====== Input ======
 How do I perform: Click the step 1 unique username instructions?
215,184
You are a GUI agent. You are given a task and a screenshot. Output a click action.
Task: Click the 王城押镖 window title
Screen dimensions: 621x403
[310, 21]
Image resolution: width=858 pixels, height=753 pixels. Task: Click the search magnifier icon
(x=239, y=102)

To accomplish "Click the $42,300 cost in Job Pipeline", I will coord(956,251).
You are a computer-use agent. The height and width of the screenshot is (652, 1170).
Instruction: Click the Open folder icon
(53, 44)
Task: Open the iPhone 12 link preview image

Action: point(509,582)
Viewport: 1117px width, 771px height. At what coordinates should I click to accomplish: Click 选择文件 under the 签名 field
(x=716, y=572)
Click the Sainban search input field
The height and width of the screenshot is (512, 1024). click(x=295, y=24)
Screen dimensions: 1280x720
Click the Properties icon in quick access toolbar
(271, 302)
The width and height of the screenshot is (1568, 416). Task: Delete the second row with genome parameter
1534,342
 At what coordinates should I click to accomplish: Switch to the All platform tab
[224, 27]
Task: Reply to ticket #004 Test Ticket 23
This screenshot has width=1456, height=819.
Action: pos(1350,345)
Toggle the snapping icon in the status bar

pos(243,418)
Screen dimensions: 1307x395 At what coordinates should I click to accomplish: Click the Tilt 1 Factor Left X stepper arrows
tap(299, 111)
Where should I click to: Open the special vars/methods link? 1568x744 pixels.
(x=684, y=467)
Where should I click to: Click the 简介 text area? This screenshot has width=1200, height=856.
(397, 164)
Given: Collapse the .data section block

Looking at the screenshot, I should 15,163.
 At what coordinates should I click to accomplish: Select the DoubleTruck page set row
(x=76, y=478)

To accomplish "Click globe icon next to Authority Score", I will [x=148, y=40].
======
Assignment →
Anywhere the listing shows the word "agent", copy the full line.

Task response →
You are a GUI agent. You are given a task and a screenshot. Output a click action.
You are a computer-use agent. The height and width of the screenshot is (652, 1170).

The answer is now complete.